Provided passage:
The code is wrong with 100. It should check case i * i = n:

I think it should be:

while i * i <= n:
    if i * i = n:
        n = i
        break

    while n%i == 0:
        n = n / i
    i = i + 1

print (n)
  • Unfortunately, this still doesn't work if the largest prime factor occurs 3 or more times (e.g. n = 8). See my answer for a fix. – Stefan Apr 2 '14 at 22:35

Another way of doing this:

import sys
n = int(sys.argv[1])
result = []
for i in xrange(2,n):
    while n % i == 0:
        #print i,"|",n
        n = n/i
        result.append(i)

    if n == 1: 
        break

if n > 1: result.append(n)
print result

sample output :
python test.py 68
[2, 2, 17]

def find_prime_facs(n):
  list_of_factors=[]
  i=2
  while n>1:
    if n%i==0:
      list_of_factors.append(i)
      n=n/i
      i=i-1
    i+=1  
  return list_of_factors
  • 2
    Please provide some explanation for your code – thumbtackthief Oct 19 '17 at 14:57
  • my code gives factors not multiples – Perviz Mamedov Oct 31 '17 at 8:26

You shouldn't loop till the square root of the number! It may be right some times, but not always!

Largest prime factor of 10 is 5, which is bigger than the sqrt(10) (3.16, aprox).

Largest prime factor of 33 is 11, which is bigger than the sqrt(33) (5.5,74, aprox).

You're confusing this with the propriety which states that, if a number has a prime factor bigger than its sqrt, it has to have at least another one other prime factor smaller than its sqrt. So, with you want to test if a number is prime, you only need to test till its sqrt.

  • wrong. you should loop for i=2... and stop when i*i > n. You just need to adjust what you return in which case. This works for your examples either because we divide out each divisor from the number. – Will Ness Apr 2 '14 at 20:16

My code:

# METHOD: PRIME FACTORS
def prime_factors(n):
    '''PRIME FACTORS: generates a list of prime factors for the number given
    RETURNS: number(being factored), list(prime factors), count(how many loops to find factors, for optimization)
    '''
    num = n                         #number at the end
    count = 0                       #optimization (to count iterations)
    index = 0                       #index (to test)
    t = [2, 3, 5, 7]                #list (to test)
    f = []                          #prime factors list
    while t[index] ** 2 <= n:
        count += 1                  #increment (how many loops to find factors)
        if len(t) == (index + 1):
            t.append(t[-2] + 6)     #extend test list (as much as needed) [2, 3, 5, 7, 11, 13...]
        if n % t[index]:            #if 0 does else (otherwise increments, or try next t[index])
            index += 1              #increment index
        else:
            n = n // t[index]       #drop max number we are testing... (this should drastically shorten the loops)

Records from a dataset:
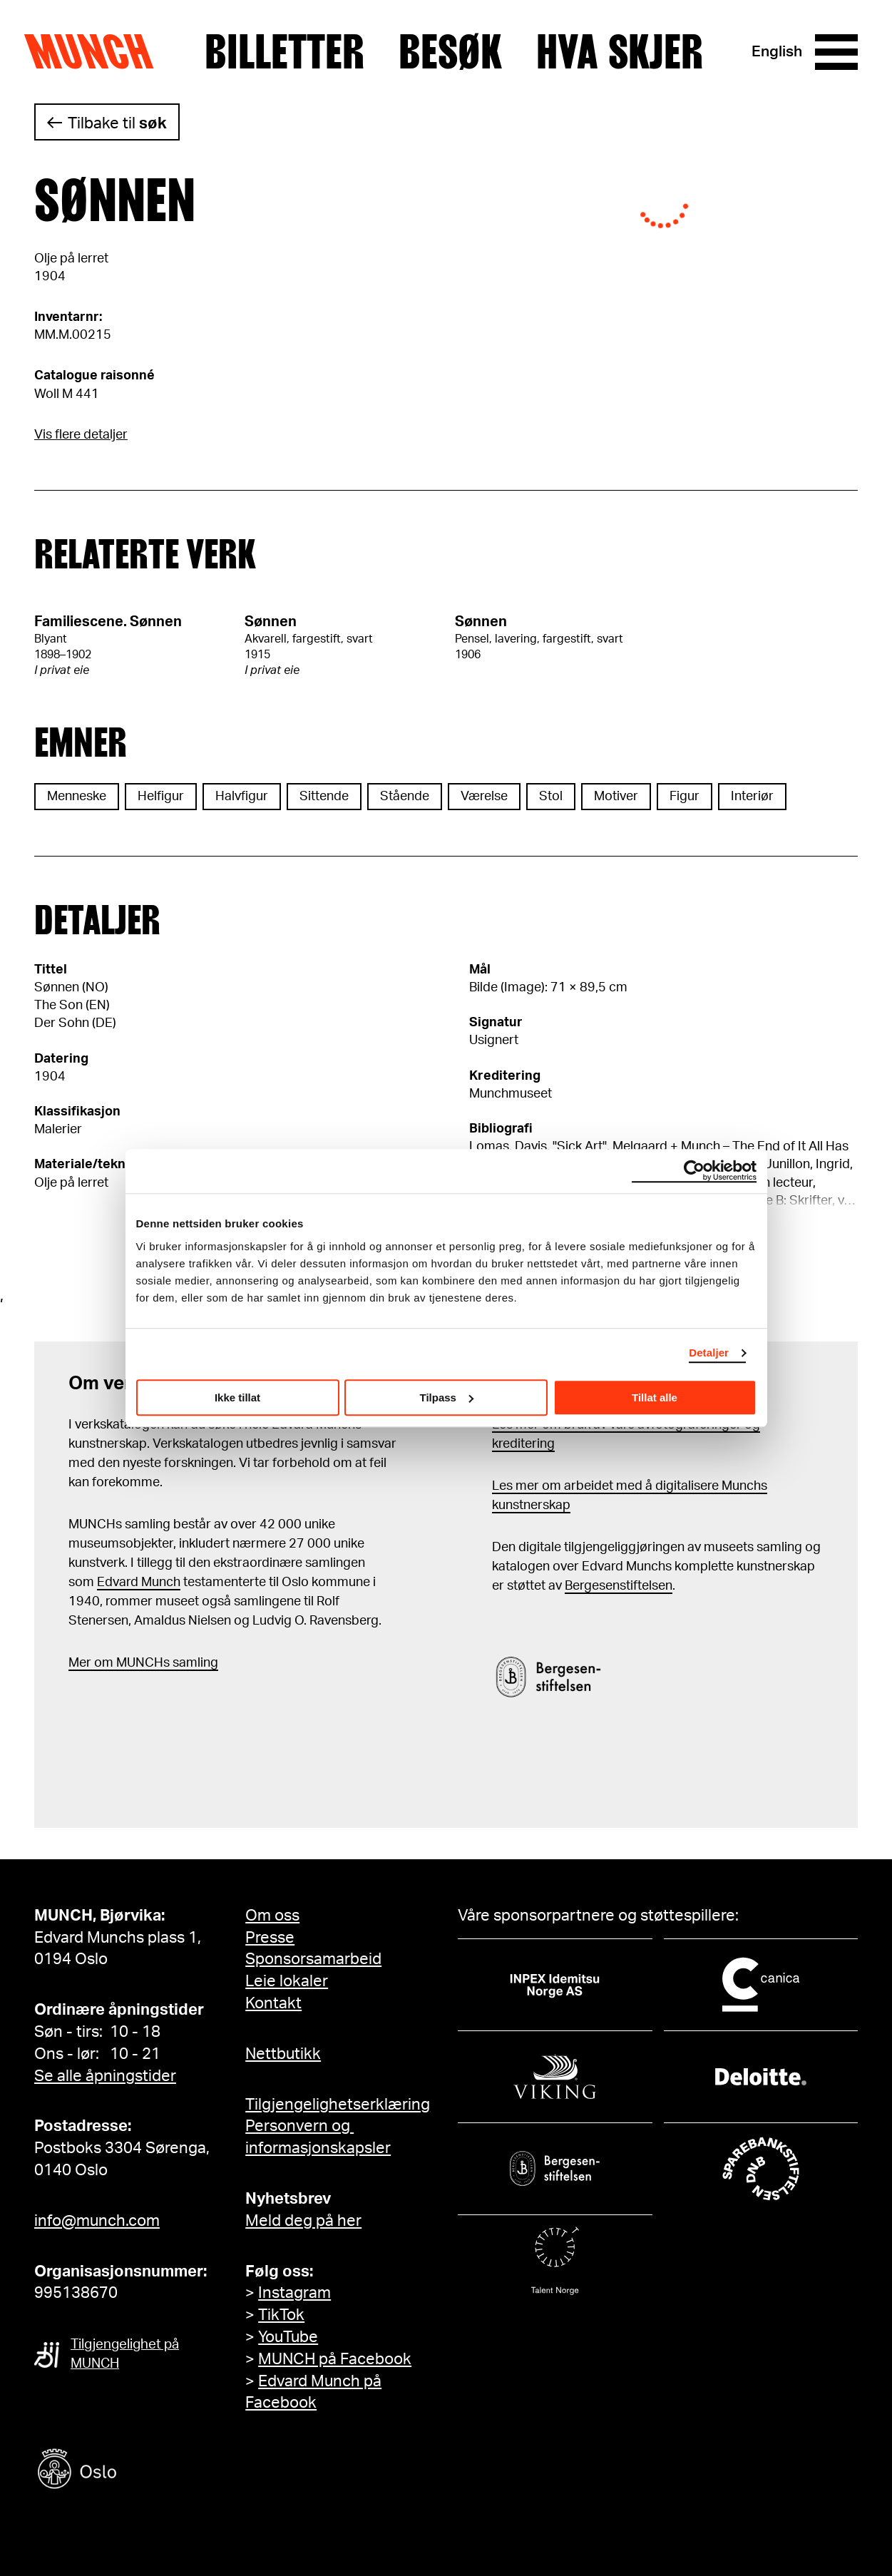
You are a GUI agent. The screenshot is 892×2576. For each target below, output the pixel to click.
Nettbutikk (283, 2054)
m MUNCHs (136, 1663)
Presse (269, 1938)
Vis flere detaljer (81, 435)
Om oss (272, 1915)
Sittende (324, 796)
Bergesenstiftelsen (618, 1586)
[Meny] (836, 52)
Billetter (284, 52)
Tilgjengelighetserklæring (337, 2104)
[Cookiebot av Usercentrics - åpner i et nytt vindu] (694, 1171)
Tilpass (446, 1397)
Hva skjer (619, 52)
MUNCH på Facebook (334, 2359)
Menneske (76, 796)
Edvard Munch (138, 1582)
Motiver (616, 796)
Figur (684, 796)
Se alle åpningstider (105, 2076)
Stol (551, 796)
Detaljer (709, 1352)
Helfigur (161, 796)
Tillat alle (654, 1397)
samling (194, 1663)
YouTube (288, 2337)
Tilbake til (117, 123)
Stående (404, 796)
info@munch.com (97, 2221)
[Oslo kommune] (141, 2470)
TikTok (281, 2315)
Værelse (484, 796)
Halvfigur (241, 796)
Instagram (294, 2293)
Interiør (752, 796)
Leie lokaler (286, 1981)
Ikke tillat (237, 1397)
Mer (79, 1663)
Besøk (450, 52)
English (777, 51)
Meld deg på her (303, 2221)
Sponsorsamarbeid (313, 1959)
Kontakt (273, 2003)
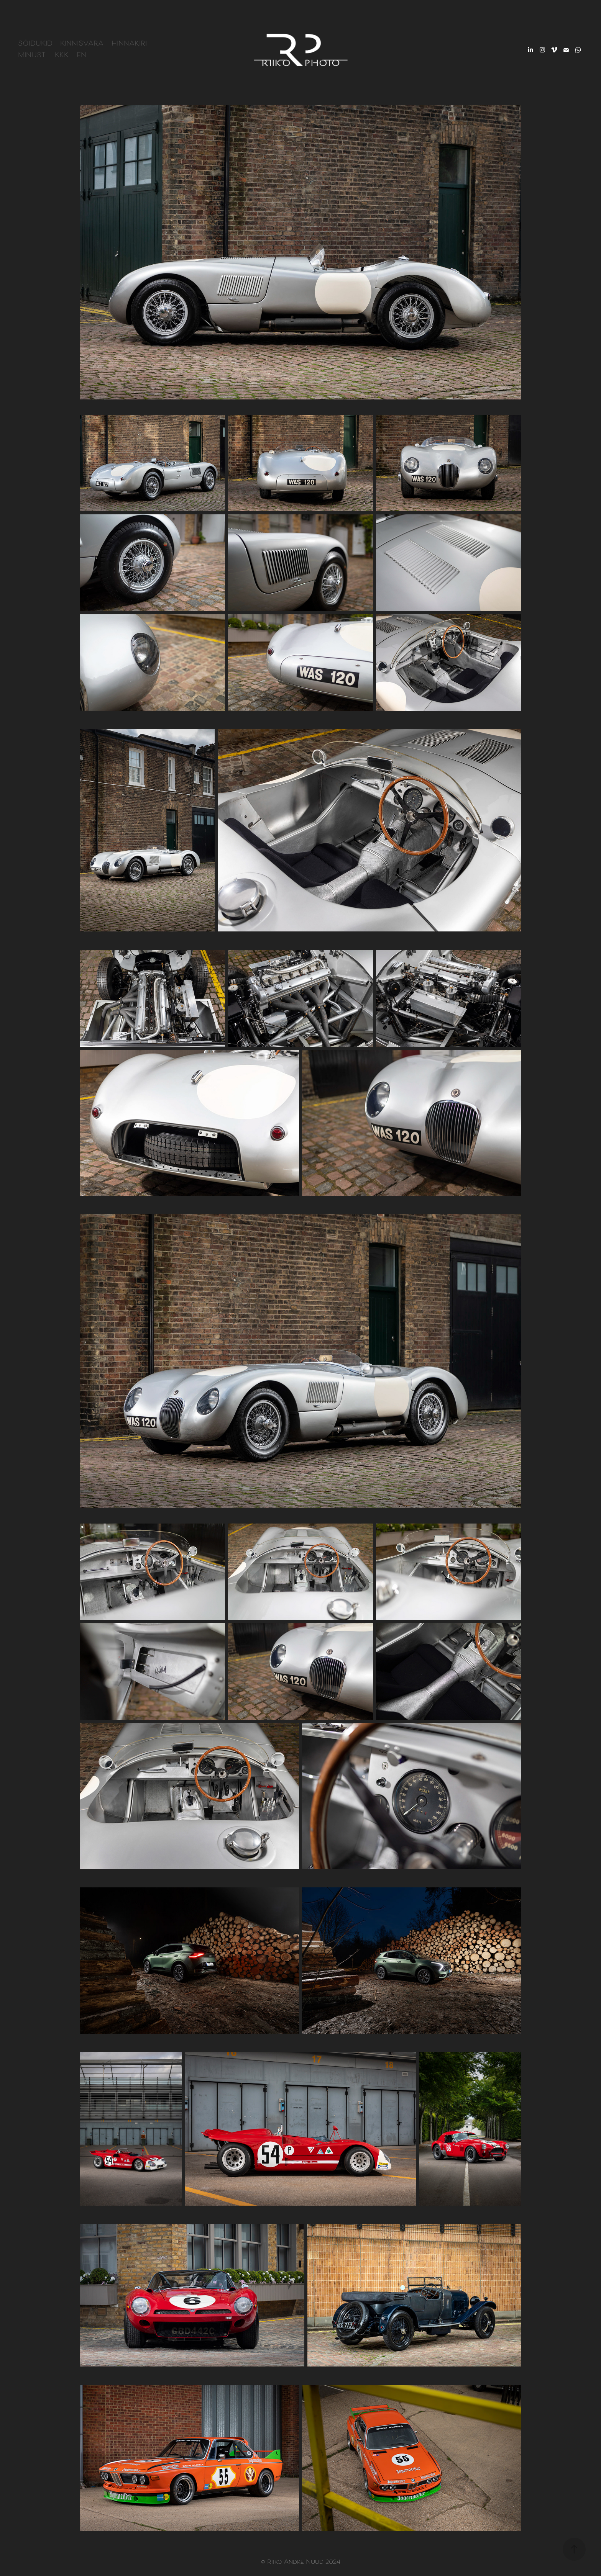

Requirement A: According to Stefan's comment in the prime-factorization thread, in what case does the corrected loop still fail?
Requirement B: Please carry on the prime-factorization thread from the point where it stops.

Exercise answer A: It fails when the largest prime factor occurs three or more times, for example n = 8.

Exercise answer B:
            f.append(t[index])      #append factor to list
    if n > 1:
        f.append(n)                 #add last factor...
    return num, f, f'count optimization: {count}'

Which I compared to the code with the most votes, which was very fast

    def prime_factors2(n):
        i = 2
        factors = []
        count = 0                           #added to test optimization
        while i * i <= n:
            count += 1                      #added to test optimization
            if n % i:
                i += 1
            else:
                n //= i
                factors.append(i)
        if n > 1:
            factors.append(n)
        return factors, f'count: {count}'   #print with (count added)

TESTING, (note, I added a COUNT in each loop to test the optimization)

# >>> prime_factors2(600851475143)
# ([71, 839, 1471, 6857], 'count: 1472')
# >>> prime_factors(600851475143)
# (600851475143, [71, 839, 1471, 6857], 'count optimization: 494')

I figure this code could be modified easily to get the (largest factor) or whatever else is needed. I'm open to any questions, my goal is to improve this much more as well for larger primes and factors.

Another way that skips even numbers after 2 is handled:

def prime_factors(n):
   factors = []
   d    = 2
   step = 1
   while d*d <= n:
      while n>1:
         while n%d == 0:
            factors.append(d)
            n = n/d
        d += step
        step = 2

  return factors
"""
The prime factors of 13195 are 5, 7, 13 and 29.

What is the largest prime factor of the number 600851475143 ?

"""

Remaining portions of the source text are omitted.